= Fire Rescue Victoria Training Academy =

Training facility for emergency services personnel in Melbourne, Australia

The Fire Rescue Victoria Training Academy (formerly known as the Victorian Emergency Management Training Centre (VEMTC)) is a training facility for Fire Rescue Victoria professional firefighters. The center is located in Melbourne, Australia's north in Craigieburn.

== History ==

=== 2014 ===
The training center was completed in June 2014 for $109 million and designed by Woods Bagot and HAAGEN.
It was built for Metropolitan Fire Brigade (MFB) after 2 years of planning.

=== 2015 ===
It is the primary training center for Metropolitan Fire Brigade (MFB) and their recruit courses and promotional courses.

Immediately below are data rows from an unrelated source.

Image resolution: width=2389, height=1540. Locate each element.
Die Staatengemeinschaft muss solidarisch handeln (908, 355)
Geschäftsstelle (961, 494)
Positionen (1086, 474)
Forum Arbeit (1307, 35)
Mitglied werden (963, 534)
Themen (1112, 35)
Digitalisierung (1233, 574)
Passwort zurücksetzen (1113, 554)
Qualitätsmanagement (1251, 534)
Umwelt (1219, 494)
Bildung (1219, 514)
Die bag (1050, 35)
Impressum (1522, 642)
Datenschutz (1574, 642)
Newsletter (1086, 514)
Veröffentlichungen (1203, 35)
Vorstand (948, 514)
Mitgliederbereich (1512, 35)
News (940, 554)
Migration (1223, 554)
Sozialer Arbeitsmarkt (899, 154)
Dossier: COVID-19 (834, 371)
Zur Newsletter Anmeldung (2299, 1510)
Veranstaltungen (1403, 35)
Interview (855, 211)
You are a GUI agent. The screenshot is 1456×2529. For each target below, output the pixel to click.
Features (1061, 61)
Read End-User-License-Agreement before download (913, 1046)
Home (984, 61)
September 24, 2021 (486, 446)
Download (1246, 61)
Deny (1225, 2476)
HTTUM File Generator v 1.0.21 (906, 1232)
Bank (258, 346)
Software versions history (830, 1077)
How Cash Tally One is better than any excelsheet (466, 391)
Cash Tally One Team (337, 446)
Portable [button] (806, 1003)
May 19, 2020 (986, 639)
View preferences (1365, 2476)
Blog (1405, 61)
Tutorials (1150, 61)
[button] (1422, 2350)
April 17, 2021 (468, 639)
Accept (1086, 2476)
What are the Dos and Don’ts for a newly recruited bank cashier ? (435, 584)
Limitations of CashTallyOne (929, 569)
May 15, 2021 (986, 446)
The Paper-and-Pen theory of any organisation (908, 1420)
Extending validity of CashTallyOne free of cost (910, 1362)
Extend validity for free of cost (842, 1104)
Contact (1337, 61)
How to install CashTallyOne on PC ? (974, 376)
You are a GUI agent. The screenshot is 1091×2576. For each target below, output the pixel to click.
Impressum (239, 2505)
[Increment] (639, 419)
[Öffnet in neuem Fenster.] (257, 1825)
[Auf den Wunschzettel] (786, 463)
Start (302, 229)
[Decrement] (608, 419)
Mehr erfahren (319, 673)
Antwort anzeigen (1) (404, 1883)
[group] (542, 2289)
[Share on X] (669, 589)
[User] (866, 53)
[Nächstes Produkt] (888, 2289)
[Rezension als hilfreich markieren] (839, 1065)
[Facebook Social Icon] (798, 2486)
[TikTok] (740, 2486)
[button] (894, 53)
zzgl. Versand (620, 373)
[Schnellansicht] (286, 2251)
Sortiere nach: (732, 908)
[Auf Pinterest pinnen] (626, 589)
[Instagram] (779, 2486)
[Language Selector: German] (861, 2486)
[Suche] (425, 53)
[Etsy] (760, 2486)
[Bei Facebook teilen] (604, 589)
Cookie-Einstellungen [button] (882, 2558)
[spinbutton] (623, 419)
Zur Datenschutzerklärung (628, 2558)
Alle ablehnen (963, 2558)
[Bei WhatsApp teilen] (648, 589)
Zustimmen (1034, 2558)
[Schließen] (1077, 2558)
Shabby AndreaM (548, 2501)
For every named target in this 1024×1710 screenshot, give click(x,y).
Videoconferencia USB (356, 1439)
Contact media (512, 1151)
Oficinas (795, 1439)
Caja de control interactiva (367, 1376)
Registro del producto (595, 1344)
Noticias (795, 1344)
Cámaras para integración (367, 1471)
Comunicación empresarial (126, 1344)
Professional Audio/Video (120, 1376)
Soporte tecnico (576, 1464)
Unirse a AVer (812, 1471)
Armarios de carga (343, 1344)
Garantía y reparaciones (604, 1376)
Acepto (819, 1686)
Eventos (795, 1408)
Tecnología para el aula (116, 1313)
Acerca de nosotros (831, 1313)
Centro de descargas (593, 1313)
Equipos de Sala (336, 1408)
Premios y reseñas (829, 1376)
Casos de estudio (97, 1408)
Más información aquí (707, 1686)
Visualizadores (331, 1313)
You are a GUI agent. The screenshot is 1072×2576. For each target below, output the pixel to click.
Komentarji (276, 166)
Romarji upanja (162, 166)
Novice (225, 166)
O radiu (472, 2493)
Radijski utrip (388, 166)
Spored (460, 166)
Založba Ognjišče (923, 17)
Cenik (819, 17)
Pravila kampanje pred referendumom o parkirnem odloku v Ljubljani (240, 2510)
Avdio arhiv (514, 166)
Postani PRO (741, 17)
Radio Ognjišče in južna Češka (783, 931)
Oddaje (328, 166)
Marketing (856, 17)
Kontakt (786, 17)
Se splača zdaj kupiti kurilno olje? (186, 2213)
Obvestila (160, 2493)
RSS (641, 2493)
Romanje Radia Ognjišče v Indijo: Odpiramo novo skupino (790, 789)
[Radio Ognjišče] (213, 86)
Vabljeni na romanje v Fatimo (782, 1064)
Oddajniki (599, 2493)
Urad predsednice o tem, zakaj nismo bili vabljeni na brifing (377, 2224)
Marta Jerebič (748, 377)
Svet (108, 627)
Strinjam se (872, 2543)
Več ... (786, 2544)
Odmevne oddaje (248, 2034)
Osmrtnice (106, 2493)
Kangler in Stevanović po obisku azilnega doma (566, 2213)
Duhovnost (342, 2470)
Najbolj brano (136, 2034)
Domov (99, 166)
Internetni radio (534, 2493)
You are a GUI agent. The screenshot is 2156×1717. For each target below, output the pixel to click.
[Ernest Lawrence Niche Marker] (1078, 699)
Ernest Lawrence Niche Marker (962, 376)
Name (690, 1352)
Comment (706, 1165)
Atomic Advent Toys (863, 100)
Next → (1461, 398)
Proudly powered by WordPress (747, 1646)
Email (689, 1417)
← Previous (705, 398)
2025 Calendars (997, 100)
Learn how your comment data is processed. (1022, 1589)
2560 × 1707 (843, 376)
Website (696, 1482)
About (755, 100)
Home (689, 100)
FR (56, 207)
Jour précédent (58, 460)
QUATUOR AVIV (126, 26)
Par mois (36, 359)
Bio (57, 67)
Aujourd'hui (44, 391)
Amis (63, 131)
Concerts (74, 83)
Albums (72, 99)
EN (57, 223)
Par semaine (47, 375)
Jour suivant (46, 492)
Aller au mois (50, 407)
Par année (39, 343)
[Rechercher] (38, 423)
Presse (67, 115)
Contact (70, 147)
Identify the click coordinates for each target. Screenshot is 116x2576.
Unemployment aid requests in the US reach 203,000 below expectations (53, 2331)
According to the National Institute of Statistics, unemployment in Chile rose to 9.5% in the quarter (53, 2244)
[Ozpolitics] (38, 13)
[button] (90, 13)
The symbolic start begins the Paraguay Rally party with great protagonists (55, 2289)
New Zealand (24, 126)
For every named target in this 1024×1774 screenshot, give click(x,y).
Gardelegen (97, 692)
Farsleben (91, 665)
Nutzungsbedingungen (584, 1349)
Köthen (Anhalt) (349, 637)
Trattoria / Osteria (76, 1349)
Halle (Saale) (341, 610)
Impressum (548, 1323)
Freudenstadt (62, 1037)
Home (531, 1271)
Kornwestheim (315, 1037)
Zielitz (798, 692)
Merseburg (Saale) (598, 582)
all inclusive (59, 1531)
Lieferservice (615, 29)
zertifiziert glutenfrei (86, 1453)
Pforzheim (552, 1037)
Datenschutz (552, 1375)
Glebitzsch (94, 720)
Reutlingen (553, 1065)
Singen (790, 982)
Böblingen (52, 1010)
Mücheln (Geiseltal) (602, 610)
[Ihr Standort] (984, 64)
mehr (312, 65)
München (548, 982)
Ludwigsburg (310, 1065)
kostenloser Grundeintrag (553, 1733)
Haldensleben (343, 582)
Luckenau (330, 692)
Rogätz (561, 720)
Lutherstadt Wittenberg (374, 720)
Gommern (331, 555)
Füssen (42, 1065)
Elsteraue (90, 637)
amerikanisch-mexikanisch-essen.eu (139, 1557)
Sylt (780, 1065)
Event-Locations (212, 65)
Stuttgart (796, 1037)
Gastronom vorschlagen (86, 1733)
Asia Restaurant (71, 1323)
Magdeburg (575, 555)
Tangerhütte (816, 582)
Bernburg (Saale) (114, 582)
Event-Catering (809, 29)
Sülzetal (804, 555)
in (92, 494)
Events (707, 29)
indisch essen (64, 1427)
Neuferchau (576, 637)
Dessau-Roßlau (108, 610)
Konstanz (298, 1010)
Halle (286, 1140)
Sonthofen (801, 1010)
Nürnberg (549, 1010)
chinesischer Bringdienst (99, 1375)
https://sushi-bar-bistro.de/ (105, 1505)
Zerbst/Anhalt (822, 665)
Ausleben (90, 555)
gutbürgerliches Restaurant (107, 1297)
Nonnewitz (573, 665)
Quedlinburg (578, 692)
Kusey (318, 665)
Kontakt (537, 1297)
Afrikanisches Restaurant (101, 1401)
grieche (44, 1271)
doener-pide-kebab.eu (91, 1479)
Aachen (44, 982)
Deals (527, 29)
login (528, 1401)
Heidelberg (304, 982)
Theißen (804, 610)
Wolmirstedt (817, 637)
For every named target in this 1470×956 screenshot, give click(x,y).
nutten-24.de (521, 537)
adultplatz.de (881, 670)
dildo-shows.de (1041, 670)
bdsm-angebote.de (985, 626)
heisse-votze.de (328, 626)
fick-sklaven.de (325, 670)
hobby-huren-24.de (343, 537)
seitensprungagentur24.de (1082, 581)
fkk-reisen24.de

Following the closure of CFA Fiskville training ground due to health and safety reasons, the centre became the primary training facility for CFA new career fire fighters.

=== 2023 ===
VEMTC is renamed The Fire Rescue Victoria Training Academy.

== Key features ==
The 10 hectare facility has a focus on urban emergency incidents with scenarios for the following settings:
- road
- rail
- tunnel
- marine
- Urban Search and Rescue (USAR)
- High Angle Rescue Team (HART)
There is a large seven-story building or prop which includes a carpark and numerous other types of environments including an atrium, prison and hospital themes.